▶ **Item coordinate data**
---*---

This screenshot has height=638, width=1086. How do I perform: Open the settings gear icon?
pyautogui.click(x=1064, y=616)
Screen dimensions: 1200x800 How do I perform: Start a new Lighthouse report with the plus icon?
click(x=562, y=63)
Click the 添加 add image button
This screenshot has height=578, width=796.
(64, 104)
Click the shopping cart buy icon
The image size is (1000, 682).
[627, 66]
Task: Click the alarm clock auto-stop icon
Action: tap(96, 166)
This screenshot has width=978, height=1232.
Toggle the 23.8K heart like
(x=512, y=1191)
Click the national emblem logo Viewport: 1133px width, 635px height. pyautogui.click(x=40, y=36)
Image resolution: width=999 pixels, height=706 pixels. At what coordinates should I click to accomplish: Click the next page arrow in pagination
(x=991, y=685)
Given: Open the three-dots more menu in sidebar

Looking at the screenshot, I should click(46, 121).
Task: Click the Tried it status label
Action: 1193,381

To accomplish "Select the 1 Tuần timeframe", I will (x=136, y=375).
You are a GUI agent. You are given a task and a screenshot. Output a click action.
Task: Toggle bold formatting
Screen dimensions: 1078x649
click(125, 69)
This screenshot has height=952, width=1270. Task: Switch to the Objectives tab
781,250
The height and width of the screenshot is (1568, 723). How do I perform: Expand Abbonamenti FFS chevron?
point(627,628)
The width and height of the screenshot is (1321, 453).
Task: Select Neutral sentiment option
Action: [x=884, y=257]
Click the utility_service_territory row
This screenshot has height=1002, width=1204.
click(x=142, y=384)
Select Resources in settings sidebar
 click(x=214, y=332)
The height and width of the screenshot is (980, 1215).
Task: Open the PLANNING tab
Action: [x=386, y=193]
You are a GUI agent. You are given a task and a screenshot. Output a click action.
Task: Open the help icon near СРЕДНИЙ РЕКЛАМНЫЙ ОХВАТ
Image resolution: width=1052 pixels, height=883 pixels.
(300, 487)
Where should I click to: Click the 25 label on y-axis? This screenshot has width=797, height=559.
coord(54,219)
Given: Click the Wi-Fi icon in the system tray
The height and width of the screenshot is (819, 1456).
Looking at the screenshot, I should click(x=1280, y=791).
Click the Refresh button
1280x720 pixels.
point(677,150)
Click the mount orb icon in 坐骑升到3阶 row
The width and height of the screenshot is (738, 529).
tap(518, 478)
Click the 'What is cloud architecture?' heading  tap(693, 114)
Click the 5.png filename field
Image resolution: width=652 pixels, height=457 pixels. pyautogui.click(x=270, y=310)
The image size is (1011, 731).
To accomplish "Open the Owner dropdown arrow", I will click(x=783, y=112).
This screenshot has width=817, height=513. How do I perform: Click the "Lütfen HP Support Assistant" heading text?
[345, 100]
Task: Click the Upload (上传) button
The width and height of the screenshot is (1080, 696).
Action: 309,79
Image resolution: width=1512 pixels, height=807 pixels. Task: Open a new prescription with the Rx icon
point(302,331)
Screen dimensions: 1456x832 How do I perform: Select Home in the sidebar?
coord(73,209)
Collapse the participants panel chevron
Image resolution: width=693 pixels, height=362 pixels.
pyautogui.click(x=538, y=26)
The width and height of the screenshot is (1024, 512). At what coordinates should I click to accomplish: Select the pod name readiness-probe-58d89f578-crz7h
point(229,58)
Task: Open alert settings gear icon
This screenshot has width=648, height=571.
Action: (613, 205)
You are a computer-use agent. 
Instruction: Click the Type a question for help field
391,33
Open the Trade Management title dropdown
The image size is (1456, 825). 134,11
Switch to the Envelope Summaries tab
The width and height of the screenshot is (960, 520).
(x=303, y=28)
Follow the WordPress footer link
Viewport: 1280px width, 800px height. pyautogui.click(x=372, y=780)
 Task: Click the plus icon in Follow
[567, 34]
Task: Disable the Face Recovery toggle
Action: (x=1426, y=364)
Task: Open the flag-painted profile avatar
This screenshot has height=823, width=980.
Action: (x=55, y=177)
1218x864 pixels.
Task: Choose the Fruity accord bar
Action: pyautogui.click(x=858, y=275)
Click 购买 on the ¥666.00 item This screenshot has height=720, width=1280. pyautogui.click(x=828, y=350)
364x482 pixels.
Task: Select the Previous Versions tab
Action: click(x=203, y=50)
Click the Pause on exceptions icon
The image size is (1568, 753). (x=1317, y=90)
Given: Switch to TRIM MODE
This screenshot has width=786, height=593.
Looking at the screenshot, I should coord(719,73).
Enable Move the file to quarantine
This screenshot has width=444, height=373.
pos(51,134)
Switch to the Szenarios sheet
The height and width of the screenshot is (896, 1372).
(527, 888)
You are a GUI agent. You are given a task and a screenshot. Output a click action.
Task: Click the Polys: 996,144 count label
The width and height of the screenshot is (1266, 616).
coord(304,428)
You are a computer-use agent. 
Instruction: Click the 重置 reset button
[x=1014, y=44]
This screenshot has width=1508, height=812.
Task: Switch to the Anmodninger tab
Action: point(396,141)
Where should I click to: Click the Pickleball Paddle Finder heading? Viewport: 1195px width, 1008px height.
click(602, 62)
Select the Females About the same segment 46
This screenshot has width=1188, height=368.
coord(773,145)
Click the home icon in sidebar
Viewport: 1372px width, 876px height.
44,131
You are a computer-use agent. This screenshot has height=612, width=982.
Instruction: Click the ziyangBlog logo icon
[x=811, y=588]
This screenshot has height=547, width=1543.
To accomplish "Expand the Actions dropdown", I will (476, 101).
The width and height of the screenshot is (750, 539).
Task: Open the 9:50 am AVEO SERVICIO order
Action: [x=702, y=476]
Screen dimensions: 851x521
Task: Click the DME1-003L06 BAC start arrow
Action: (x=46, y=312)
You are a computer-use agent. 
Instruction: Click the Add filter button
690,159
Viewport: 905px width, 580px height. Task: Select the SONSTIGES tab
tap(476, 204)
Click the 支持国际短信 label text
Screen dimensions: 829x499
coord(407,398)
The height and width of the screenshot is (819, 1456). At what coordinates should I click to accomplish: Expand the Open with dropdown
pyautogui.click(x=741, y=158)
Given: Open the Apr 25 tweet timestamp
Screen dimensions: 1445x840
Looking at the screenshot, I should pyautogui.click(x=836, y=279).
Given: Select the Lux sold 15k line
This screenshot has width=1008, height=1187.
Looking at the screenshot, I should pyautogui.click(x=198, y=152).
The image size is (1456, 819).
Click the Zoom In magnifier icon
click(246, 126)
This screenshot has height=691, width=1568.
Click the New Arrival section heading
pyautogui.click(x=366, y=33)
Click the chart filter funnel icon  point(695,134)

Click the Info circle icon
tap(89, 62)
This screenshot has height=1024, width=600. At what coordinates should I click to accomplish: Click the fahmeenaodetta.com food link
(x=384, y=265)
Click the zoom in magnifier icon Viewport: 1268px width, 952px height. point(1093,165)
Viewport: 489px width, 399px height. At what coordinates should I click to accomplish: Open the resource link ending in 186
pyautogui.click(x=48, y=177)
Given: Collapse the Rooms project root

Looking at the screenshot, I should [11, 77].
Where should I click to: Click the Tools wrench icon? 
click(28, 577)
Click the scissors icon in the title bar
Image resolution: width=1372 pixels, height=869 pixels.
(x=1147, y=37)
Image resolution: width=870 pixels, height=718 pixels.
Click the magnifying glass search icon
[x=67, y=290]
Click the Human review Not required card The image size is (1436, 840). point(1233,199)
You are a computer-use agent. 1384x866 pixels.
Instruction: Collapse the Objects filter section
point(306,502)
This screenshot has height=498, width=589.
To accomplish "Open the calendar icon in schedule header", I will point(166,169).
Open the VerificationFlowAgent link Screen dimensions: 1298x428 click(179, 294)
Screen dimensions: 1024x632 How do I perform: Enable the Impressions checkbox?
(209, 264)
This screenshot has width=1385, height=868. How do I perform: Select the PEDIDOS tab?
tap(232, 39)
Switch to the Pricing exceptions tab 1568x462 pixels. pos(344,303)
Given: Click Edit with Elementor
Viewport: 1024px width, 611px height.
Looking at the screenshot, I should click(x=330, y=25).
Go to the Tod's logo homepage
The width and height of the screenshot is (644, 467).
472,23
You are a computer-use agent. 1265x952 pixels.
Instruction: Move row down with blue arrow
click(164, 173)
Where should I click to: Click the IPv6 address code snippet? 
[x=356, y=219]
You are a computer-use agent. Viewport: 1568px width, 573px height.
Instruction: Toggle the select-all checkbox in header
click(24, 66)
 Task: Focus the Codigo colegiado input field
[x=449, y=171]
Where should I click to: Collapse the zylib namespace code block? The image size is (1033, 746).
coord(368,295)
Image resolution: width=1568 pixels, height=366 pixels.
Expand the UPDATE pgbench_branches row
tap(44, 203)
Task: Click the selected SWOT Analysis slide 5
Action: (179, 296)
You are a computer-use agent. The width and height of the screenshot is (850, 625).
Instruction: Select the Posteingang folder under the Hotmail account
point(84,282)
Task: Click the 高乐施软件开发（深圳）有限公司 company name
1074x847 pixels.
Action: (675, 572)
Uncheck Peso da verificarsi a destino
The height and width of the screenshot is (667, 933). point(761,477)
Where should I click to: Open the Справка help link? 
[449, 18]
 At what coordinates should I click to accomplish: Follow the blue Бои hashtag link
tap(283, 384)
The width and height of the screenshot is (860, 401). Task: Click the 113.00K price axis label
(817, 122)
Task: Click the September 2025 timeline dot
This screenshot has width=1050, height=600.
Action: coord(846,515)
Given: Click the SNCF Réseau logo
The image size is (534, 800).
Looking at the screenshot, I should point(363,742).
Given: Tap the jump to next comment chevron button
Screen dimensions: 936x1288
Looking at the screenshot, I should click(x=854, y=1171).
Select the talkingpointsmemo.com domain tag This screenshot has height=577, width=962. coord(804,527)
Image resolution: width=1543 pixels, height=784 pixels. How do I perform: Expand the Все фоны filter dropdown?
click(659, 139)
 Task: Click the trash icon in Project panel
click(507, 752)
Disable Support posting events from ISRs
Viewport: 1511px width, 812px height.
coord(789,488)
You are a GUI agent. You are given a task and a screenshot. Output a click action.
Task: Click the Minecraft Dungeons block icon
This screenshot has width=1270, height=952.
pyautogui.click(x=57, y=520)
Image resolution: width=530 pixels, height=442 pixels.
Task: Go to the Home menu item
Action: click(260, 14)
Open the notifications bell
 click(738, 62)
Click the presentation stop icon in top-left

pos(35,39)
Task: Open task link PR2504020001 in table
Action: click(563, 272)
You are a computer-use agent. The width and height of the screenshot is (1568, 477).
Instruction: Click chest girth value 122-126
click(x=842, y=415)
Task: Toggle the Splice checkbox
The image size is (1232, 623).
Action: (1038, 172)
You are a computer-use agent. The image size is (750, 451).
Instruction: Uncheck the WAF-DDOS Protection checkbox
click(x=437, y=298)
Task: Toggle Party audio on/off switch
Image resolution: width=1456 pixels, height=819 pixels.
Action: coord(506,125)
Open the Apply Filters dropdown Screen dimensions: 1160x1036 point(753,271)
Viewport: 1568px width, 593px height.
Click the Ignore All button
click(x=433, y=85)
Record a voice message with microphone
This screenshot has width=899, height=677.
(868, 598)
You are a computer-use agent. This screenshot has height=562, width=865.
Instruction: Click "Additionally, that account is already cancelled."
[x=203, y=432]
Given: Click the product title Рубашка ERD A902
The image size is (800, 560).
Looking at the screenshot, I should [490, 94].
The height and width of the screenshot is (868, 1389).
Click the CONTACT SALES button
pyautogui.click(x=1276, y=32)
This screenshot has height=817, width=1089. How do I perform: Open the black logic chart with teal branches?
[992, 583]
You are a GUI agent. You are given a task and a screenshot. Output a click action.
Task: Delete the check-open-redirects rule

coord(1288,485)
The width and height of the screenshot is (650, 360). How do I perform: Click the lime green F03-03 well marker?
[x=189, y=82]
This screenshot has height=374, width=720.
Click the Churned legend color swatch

---*---

▶ **PROBLEM TO WORK ON**
Rewrite the listing from the line containing "Open the Trade Management title dropdown" down through the line containing "The image size is (1568, 753). (x=1317, y=90)", changing "Envelope Summaries" to "Envelope Details" and keeping everything else the same.

▶ **SOLUTION FOR THIS TASK**
Open the Trade Management title dropdown
The image size is (1456, 825). 134,11
Switch to the Envelope Details tab
The width and height of the screenshot is (960, 520).
(x=303, y=28)
Follow the WordPress footer link
Viewport: 1280px width, 800px height. pyautogui.click(x=372, y=780)
 Task: Click the plus icon in Follow
[567, 34]
Task: Disable the Face Recovery toggle
Action: (x=1426, y=364)
Task: Open the flag-painted profile avatar
This screenshot has height=823, width=980.
Action: (x=55, y=177)
1218x864 pixels.
Task: Choose the Fruity accord bar
Action: pyautogui.click(x=858, y=275)
Click 购买 on the ¥666.00 item This screenshot has height=720, width=1280. pyautogui.click(x=828, y=350)
364x482 pixels.
Task: Select the Previous Versions tab
Action: click(x=203, y=50)
Click the Pause on exceptions icon
The image size is (1568, 753). (x=1317, y=90)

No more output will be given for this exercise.